Wednesday, November 28, 2012

11 steps to moving in 10 days. (And also, moving is hell.)

 #1 Many neighbors come over with cute babies to help me pack.

They rake my leaves, pull my weeds, and show up at random times to take the baby for extended walks around the block.

#2 Parents come to see Will and get to be a part of the chaos that is my life right now.
(John requires all attention from Grandpa)

#3 Linda helps fix meals and Grandpa Johnson comes for dinner.

#4 In between helping me pack dad gets to hold Will in his new jammies and blanket they got him. Linda gets grandma-baby-whisperer award for getting Will to take a 2-hr nap.

#5 It snows like heck when they get here and tons of branches all over town are broken off trees still laden with fall leaves.

#5 Dad eats his omlette with peas. 
This is not really relevant to this post but I thought it was worth mentioning because I thought it was kind of funny. His dad, William Low, used to always say: "I eat my peas with honey. I've done it all my life. It makes my peas taste funny but it keeps them on the knife."
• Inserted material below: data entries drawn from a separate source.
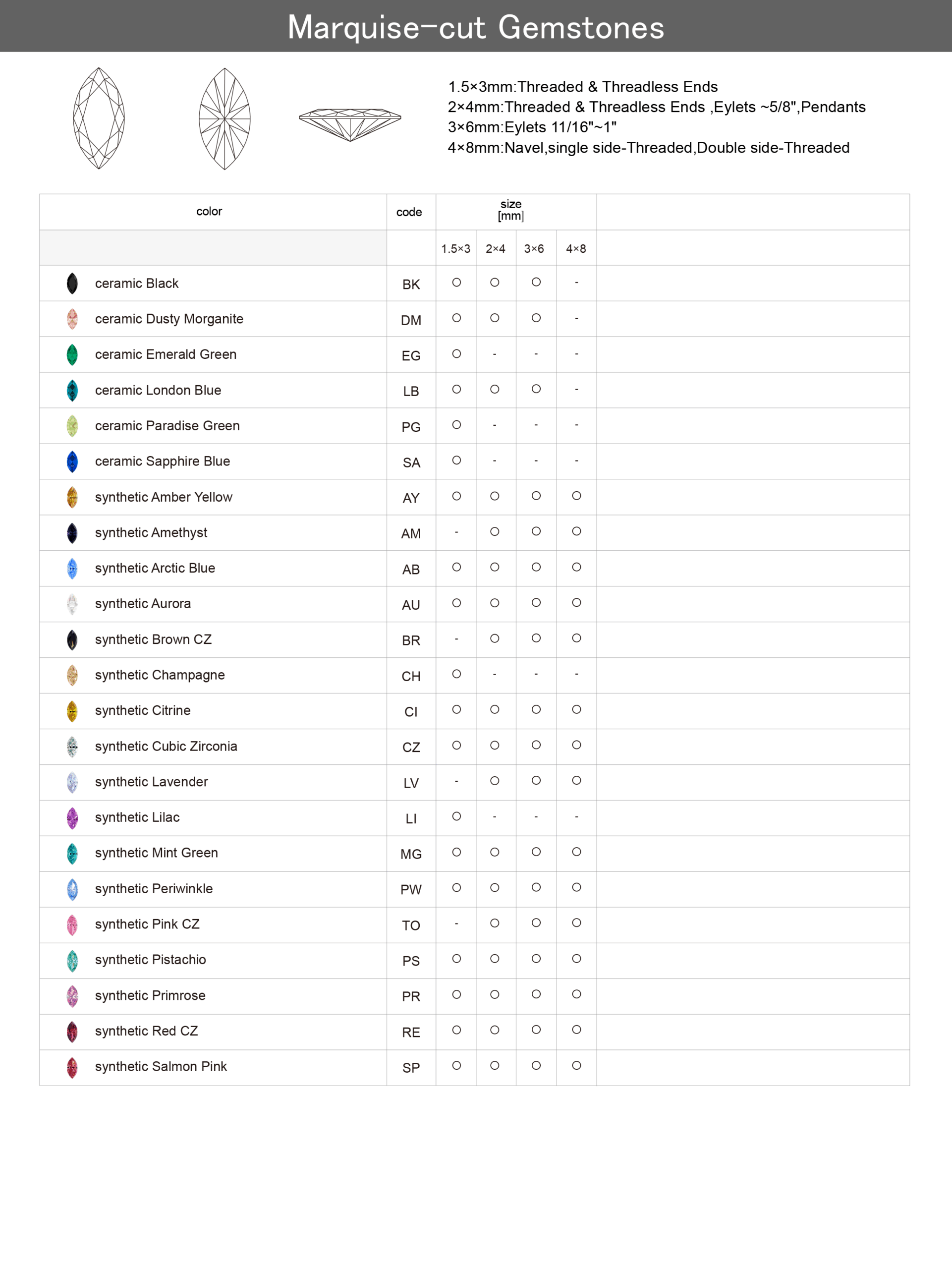Click the "synthetic Mint Green" label
The height and width of the screenshot is (1269, 952).
pos(157,853)
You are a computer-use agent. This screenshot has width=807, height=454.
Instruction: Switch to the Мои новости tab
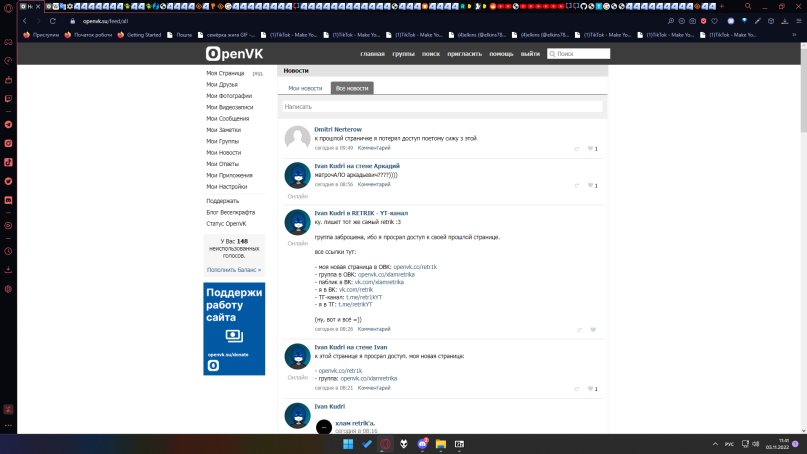[305, 89]
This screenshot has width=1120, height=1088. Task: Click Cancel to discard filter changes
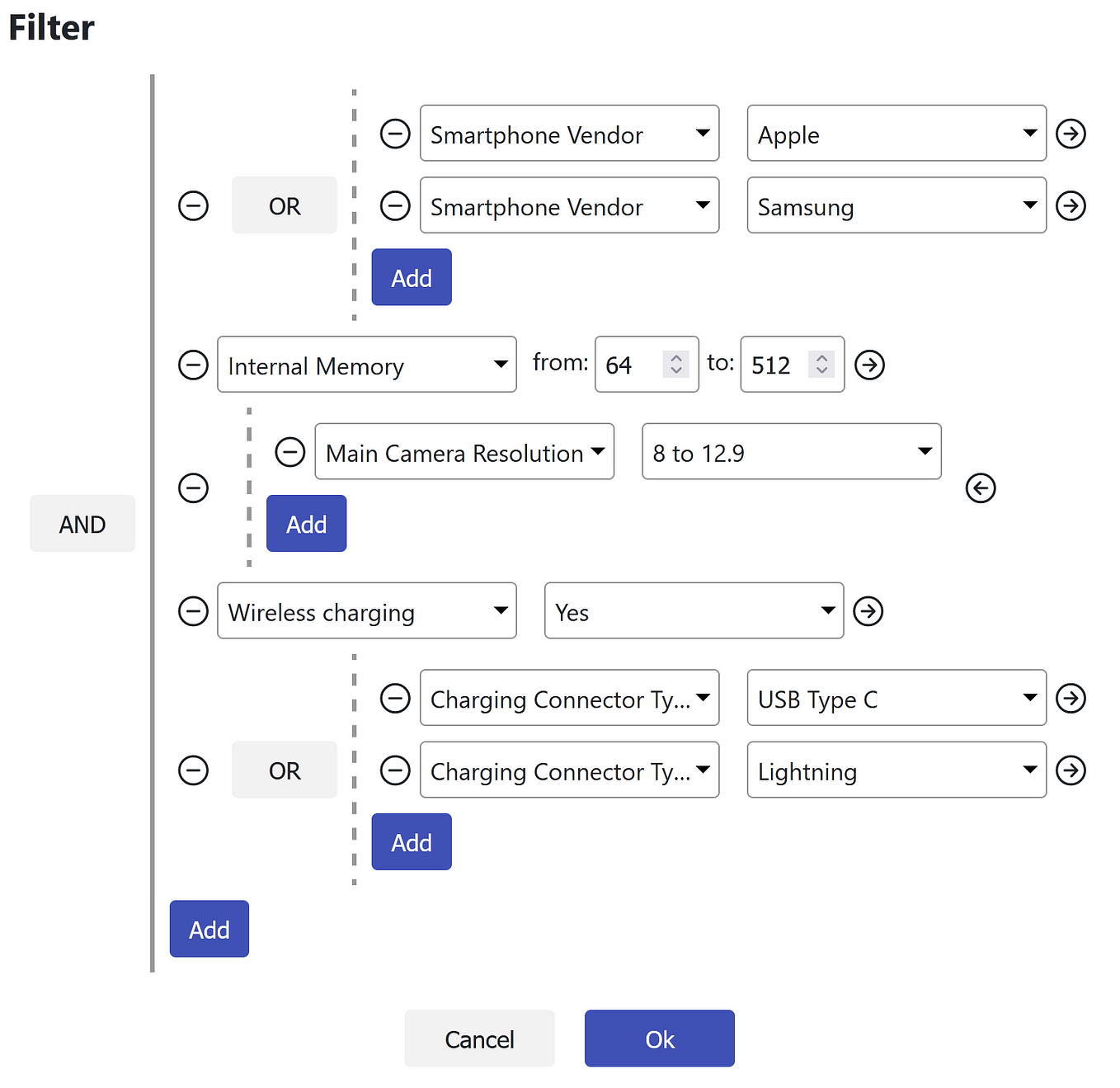tap(479, 1038)

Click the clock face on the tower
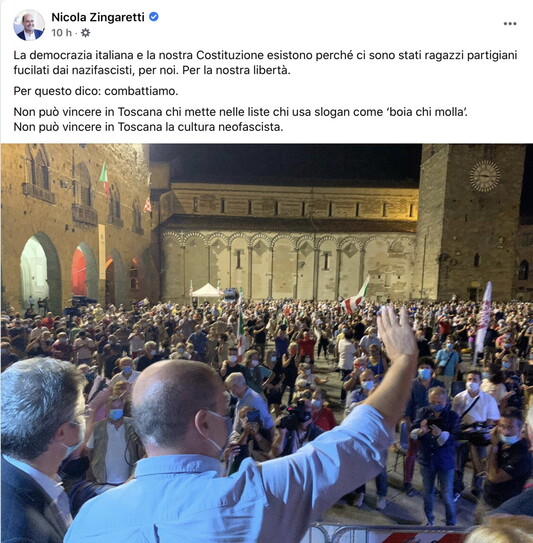click(x=485, y=176)
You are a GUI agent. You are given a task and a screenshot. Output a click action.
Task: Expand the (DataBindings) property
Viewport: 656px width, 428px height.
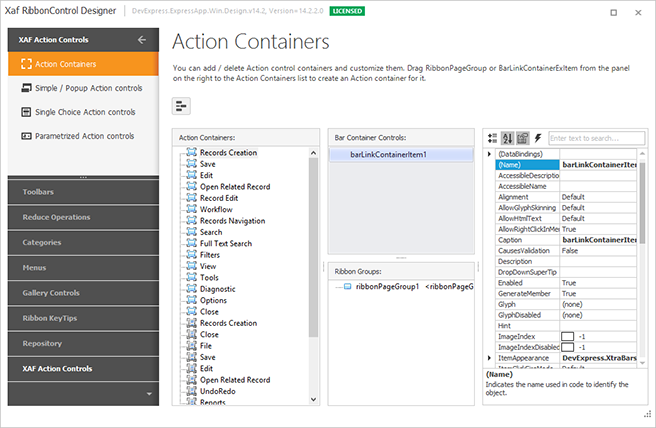coord(489,154)
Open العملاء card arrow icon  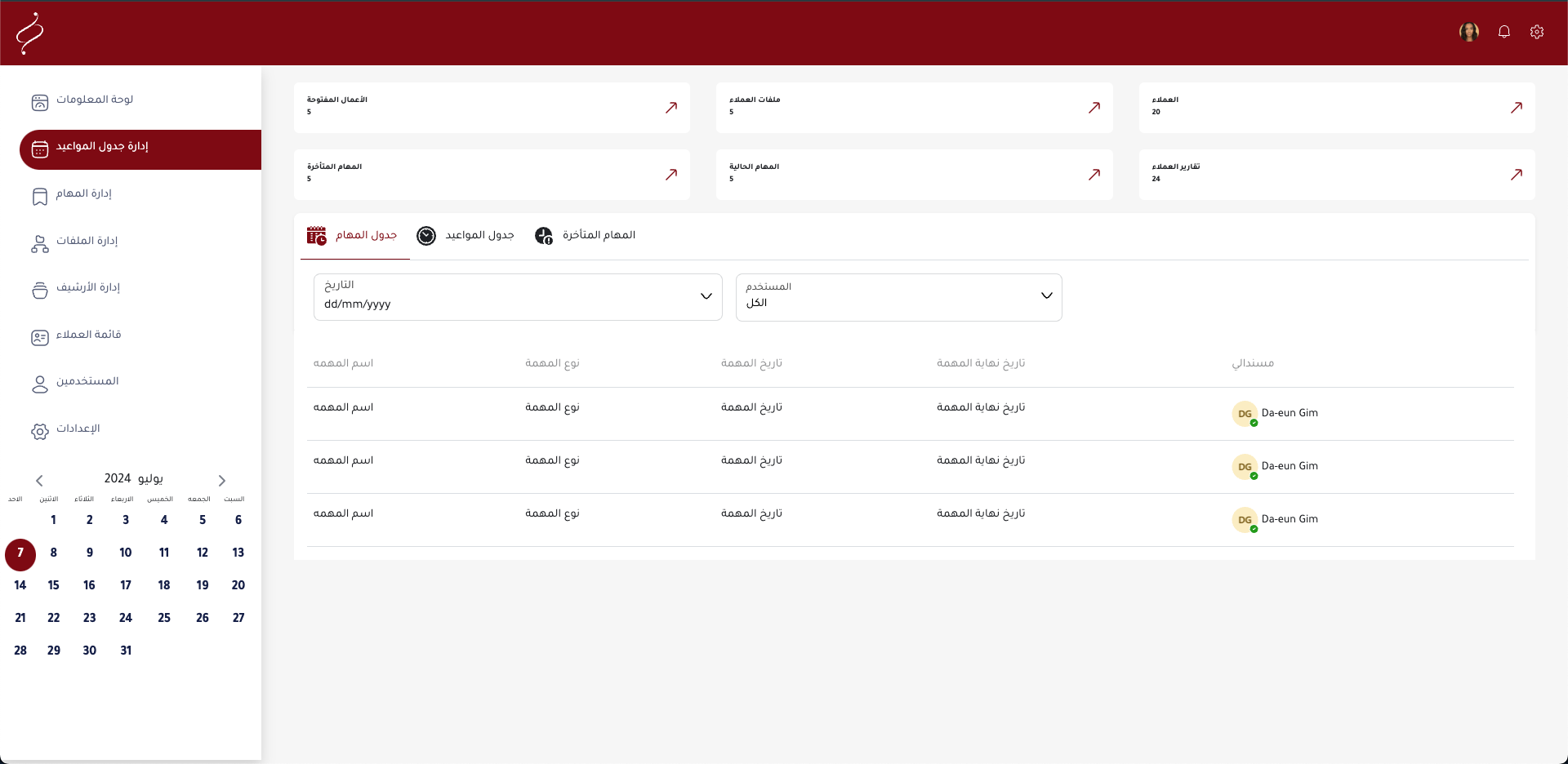(x=1516, y=108)
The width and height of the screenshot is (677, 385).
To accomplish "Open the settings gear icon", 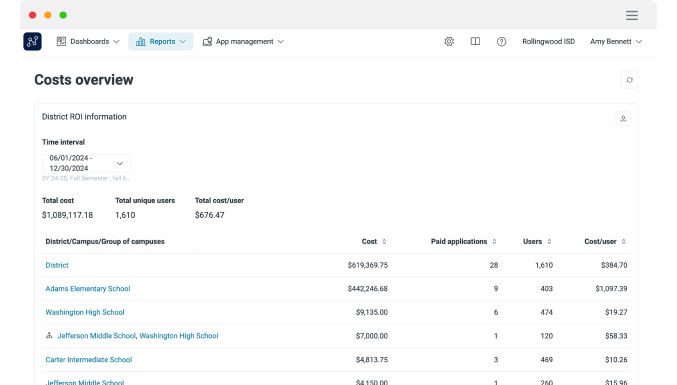I will click(x=449, y=41).
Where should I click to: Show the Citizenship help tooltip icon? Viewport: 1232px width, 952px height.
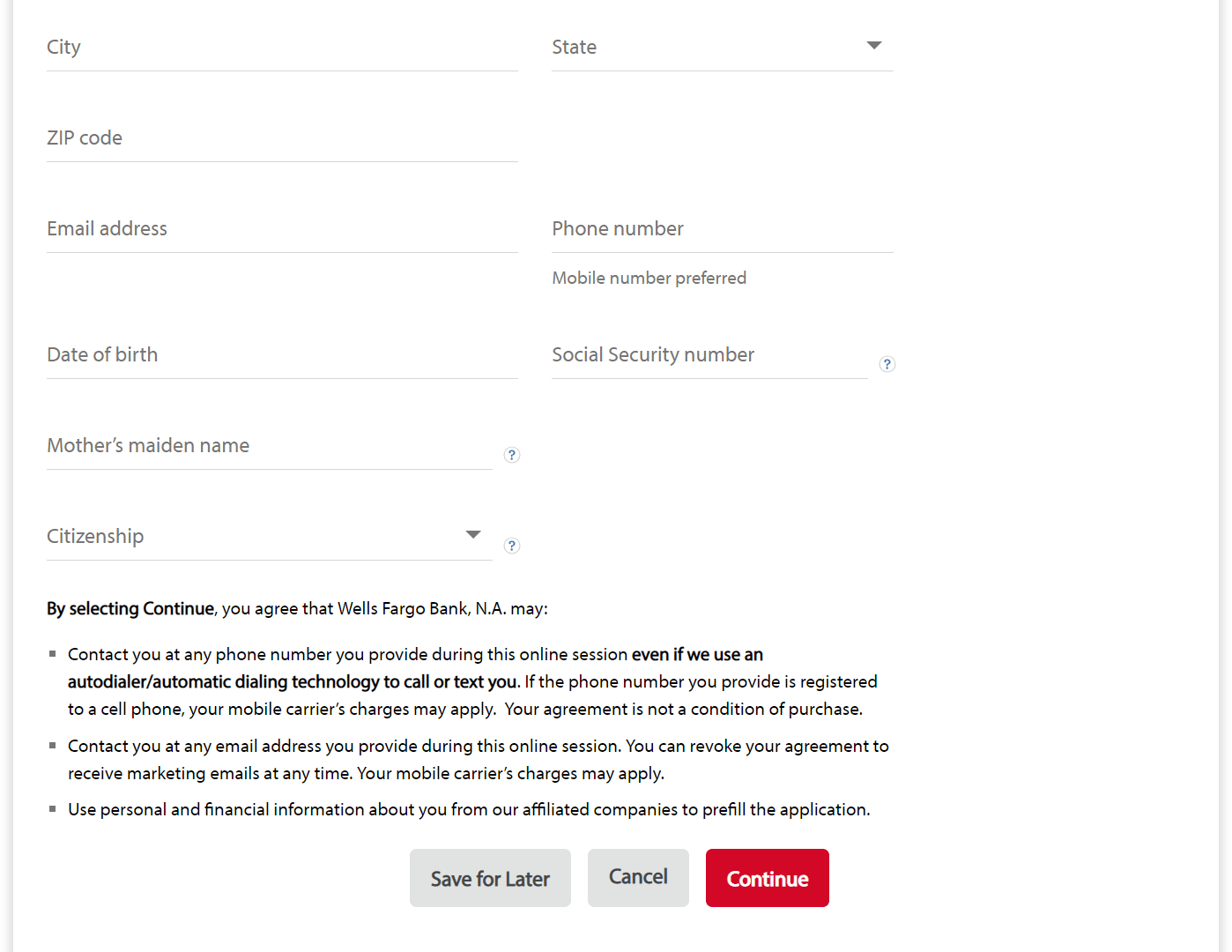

#6  Rebecca turns 12 and we post this sign up so everyone in our neighborhood knows we have a cute girl going into YW. The party consisted of Comedy Sportz on Saturday.

#7 Ward members have big activity with all the youth (there are about 60) and the Elder's Quorum and help us move.

#8 There are many, many people in all areas of my house. Things are not in order and my entire ward is there to witness it.

 #9 They make scones and hot chocolate in my kitchen that was moved over to the other house that morning by the Relief Society.
 Many children come thinking it is party time at the Mitchell's:)

#10 Behold: the tip of the iceberg. 
Take one orderly house, shake it up, and dump it into another house. 
Ward members bring in meals for several days. 
My debt of gratitude knows no bounds.

#11 Move from early morning until late at night every night for four days straight until your back is tender to the touch, you have no places left without bruises, cuts on all your fingers and every muscle in your body is screaming out for mercy. Then immediately load up and leave for Thanksgiving in California. 
Will has the right idea. 
Just fall on the floor and take a nap already!